___ Input for this task ___
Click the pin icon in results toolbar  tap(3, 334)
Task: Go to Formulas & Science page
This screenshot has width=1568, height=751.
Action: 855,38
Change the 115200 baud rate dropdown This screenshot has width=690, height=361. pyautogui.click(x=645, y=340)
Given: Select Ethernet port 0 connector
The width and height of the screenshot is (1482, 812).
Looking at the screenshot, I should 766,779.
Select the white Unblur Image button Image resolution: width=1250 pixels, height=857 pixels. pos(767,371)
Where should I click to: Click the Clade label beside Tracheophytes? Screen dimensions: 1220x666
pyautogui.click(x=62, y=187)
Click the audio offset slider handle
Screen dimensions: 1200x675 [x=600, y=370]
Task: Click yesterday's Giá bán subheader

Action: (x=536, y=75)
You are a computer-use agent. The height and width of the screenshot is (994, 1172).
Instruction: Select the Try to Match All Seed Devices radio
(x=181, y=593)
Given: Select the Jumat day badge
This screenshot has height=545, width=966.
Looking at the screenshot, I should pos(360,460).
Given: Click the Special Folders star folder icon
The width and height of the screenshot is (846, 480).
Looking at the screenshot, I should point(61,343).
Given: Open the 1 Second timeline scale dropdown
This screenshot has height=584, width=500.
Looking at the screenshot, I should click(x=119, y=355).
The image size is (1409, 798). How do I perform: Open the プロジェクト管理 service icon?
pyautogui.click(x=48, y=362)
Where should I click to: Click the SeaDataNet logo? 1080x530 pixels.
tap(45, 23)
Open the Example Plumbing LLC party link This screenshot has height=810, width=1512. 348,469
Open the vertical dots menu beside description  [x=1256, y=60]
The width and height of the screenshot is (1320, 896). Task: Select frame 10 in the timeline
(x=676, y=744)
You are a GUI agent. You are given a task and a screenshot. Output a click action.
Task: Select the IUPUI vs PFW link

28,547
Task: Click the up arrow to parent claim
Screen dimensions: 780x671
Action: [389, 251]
___
## What needs to be done
Write out again, requests included, the stretch from the line containing "The image size" through the end of the entries, moving every coordinate in the answers by -67.

## Written solution
The image size is (1409, 798). How do I perform: Open the プロジェクト管理 service icon?
pyautogui.click(x=-19, y=295)
Where should I click to: Click the SeaDataNet logo? 1080x530 pixels.
tap(-22, -44)
Open the Example Plumbing LLC party link This screenshot has height=810, width=1512. 281,402
Open the vertical dots menu beside description  [x=1189, y=-7]
The width and height of the screenshot is (1320, 896). Task: Select frame 10 in the timeline
(x=609, y=677)
You are a GUI agent. You are given a task and a screenshot. Output a click action.
Task: Select the IUPUI vs PFW link

-39,480
Task: Click the up arrow to parent claim
Screen dimensions: 780x671
Action: [322, 184]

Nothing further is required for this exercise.